Rewrite the passage of the Miss Universe Canada post starting at "I figured explaining" and ending at "Deal with it.)", replacing "Winners" with "Costco".

PAGE:
• • •

"What are you doing?" (Ugh. Nearly as bad as, "What are you doing next?")
I figured explaining was a fraction less awkward than trying to pose in the whipping wind without exposing my Jessica Simpson hair extension roots. (For the record, they were $25 at Winners--just in case the price actually justifies owning Jessica Simpson hair extensions. . .wait a second, why am I worried about being judged? This is a post about applying to Miss Universe Canada. Forget it. I bought them because I love fake appendages. Deal with it.)
"I'm 26. And being 26 means two things: One: the is the last year I can participate in Birthright. Two: this is the last year I can compete in Miss Universe Canada."
"Unfortunately, I'm not Jewish. I've tried to be, trust me. So Birthright, which was my first choice, is out of the question. This leaves Miss Universe. And I'm pretty sure I'm at least two inches too short, but it's my last chance, so I might as well give it a shot."

• • •

DATA EXCERPTS:
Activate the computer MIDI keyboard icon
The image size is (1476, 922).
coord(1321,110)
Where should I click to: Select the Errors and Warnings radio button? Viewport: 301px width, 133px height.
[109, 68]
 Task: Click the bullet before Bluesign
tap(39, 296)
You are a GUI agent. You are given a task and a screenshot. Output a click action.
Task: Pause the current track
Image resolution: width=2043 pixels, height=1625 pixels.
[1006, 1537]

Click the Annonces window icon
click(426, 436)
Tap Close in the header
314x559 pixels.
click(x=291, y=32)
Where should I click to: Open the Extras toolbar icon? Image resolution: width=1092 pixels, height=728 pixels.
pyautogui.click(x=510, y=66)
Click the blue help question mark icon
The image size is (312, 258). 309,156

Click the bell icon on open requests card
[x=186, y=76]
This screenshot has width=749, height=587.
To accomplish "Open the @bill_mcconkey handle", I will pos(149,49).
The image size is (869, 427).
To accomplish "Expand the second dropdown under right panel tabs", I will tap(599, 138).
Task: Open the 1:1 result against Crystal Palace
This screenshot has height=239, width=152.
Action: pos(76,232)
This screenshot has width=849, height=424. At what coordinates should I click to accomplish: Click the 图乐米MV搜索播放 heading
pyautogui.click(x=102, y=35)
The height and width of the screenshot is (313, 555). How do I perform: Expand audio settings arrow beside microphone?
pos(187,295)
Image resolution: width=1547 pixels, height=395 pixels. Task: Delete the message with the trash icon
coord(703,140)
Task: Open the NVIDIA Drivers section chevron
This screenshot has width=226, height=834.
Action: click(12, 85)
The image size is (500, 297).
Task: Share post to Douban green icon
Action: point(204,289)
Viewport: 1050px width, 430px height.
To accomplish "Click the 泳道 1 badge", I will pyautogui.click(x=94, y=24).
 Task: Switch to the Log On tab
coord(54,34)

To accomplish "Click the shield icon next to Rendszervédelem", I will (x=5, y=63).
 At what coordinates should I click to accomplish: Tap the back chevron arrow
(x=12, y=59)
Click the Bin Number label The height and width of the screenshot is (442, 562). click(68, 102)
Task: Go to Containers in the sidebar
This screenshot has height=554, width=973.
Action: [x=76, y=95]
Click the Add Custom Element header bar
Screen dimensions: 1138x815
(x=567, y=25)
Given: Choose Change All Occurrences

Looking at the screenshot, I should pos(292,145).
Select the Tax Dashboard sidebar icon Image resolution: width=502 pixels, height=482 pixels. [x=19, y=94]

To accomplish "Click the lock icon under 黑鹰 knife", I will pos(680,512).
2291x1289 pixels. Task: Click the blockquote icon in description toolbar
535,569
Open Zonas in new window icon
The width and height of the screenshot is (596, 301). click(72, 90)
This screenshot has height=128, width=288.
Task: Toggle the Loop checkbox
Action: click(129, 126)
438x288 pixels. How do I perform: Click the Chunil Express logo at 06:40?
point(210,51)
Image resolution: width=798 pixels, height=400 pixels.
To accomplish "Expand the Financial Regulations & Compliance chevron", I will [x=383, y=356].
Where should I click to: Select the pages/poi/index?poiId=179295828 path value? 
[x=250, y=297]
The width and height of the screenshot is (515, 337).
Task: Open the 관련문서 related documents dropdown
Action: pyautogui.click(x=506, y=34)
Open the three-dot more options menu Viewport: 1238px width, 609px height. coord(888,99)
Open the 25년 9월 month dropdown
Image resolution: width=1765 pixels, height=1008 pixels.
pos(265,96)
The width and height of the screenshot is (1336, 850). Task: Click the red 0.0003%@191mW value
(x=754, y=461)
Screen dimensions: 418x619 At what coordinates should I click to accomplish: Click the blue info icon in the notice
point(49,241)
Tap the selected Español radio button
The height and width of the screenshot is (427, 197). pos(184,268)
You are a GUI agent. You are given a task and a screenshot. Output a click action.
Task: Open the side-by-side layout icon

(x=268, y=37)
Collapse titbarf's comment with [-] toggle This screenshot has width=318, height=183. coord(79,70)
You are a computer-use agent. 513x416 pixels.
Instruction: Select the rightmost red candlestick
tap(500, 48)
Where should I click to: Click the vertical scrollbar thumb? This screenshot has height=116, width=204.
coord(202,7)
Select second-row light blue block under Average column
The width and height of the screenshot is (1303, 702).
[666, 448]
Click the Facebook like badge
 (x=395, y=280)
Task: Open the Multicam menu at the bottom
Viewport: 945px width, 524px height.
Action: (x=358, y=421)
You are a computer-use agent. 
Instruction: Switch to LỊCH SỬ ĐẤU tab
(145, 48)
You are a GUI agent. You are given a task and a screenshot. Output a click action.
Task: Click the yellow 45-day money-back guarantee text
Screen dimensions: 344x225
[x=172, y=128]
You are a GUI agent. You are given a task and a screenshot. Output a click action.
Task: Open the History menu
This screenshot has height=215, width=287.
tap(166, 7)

• • •

EXERCISE RESPONSE:
I figured explaining was a fraction less awkward than trying to pose in the whipping wind without exposing my Jessica Simpson hair extension roots. (For the record, they were $25 at Costco--just in case the price actually justifies owning Jessica Simpson hair extensions. . .wait a second, why am I worried about being judged? This is a post about applying to Miss Universe Canada. Forget it. I bought them because I love fake appendages. Deal with it.)